Minnesota Vikings: Still a pretty young team, but if Adrian Petersen makes the transition quick (he looks like he may), this team could have something offensively.
Detroit Lions: If this season is par the course, then fire Millen. Please.

NFC South
Tampa Bay Buccaneers: Simms seems to be the man in Tampa. I think he’s the best choice, but there aren’t that many choices are there?
Carolina Panthers: Delhomme got this team to a Super Bowl once, he can do it again. He just has to play like it, that’s all.
New Orleans Saints: My pick to take the NFC. This team seemed to have it all last year, and they lost nothing in the off-season. Yet, they still might be 0-1 after week one. Crazy, huh?
Atlanta Falcons: They’ll miss Vick’s 1,000 rushing yards. With Harrington they’ll get more passing from their quarterback. Same results? Maybe, but I’m not betting on it history considered.

NFC West
St. Louis Rams: Still fun to watch, likely to play the role of spoiler rather than be spoiled.
Seattle Seahawks: They’ve got Shaun Alexander. The NFC’s L.T. is all you need sometime.
San Francisco 49ers: Remember, Frank Gore did lead the NFC is rushing last year. However, for this team to succeed Alex Smith needs his coming out year.
Arizona Cardinals: Maybe all the talent this team does have will finally click this year. If not, expect more of the same.

FINAL THOUGHTS

Every year there is a football team—college or pro—that pisses everything away. Michigan has already done this, but it’s only week one. Who’s next? At this point, every game is a critical game, and every possible upset could be that upset. Texas nearly experienced this last weekend, and there are still a couple weeks of non-conference play before everyone slips back into their own conference and the rivalry games begin to take place.
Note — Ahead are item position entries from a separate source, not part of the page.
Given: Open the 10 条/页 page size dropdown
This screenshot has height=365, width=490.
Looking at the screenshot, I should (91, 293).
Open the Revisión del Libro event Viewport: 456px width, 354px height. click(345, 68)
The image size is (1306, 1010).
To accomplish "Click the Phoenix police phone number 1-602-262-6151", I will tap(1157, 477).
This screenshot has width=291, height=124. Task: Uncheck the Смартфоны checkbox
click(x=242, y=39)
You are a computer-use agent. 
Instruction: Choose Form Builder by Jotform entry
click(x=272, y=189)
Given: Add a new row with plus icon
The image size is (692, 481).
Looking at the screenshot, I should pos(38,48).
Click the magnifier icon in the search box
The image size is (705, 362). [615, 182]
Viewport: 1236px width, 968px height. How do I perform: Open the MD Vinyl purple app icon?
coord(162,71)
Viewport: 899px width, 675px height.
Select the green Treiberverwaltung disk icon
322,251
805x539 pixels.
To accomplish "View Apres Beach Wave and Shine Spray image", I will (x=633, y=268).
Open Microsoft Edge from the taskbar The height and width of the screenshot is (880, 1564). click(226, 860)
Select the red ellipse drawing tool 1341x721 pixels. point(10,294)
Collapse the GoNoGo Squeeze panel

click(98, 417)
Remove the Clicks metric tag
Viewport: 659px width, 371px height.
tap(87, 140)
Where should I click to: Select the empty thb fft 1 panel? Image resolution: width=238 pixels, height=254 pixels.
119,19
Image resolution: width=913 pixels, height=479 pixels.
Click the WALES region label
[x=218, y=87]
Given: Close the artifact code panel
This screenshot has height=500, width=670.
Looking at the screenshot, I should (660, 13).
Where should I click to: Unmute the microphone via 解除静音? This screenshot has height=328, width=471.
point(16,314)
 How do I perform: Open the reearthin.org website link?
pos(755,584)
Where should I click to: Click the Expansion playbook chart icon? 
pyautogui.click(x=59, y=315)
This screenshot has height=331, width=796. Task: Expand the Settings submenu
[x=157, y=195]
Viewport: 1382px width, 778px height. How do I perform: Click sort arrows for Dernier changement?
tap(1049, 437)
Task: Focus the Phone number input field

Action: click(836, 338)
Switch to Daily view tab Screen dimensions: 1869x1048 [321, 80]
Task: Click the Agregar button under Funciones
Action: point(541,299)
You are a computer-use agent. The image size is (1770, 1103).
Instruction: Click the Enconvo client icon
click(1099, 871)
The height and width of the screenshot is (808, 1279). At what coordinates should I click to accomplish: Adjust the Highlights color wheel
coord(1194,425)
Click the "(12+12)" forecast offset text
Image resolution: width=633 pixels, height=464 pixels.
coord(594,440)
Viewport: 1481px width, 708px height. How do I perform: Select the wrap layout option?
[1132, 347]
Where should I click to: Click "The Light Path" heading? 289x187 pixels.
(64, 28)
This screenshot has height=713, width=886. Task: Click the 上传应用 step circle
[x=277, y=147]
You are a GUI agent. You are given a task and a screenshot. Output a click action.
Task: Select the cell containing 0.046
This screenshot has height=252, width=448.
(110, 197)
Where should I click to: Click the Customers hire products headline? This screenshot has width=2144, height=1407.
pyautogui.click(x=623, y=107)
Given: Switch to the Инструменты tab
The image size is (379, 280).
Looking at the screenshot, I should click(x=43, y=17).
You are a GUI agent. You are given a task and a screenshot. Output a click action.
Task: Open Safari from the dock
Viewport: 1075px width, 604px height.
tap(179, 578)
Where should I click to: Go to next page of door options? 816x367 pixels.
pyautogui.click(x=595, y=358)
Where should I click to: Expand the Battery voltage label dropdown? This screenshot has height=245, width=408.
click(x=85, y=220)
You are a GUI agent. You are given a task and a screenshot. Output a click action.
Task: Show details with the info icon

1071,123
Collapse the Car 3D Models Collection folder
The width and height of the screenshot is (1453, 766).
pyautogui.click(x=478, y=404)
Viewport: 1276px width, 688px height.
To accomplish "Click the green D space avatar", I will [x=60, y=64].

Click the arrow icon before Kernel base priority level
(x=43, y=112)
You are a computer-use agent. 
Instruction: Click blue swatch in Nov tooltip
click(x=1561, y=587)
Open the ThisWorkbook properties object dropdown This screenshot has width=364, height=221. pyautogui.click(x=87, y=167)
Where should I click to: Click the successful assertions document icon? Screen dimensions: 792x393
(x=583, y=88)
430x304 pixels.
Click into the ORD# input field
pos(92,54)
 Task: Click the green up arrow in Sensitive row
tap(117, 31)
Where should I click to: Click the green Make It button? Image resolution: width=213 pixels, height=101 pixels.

Until then, are all bets off? Was this an isolated incident or are the big teams getting too cocky? Are the little teams getting better or more determined? Or is this simply fate? Upsets seem to point to that, as they are history in the making (cliché as that phrase is these days) while getting bigger and bigger in recent years. Maybe the upset in itself reached its peak this past Saturday. Upsets in the pro ranks aren’t that big a deal anymore due to the parity that is in just about every pro sport these days, but in the college ranks due to the high number of teams and the fact that college sports still have teams that are expected to do good every year regardless of any outside factors. That is what makes college sports exciting. Without upsets, sports would get more and more boring until people would clamor for an upset to shake things up. Thankfully, the NCAA won’t have to worry about that with the big upset of ’07 already taken care of.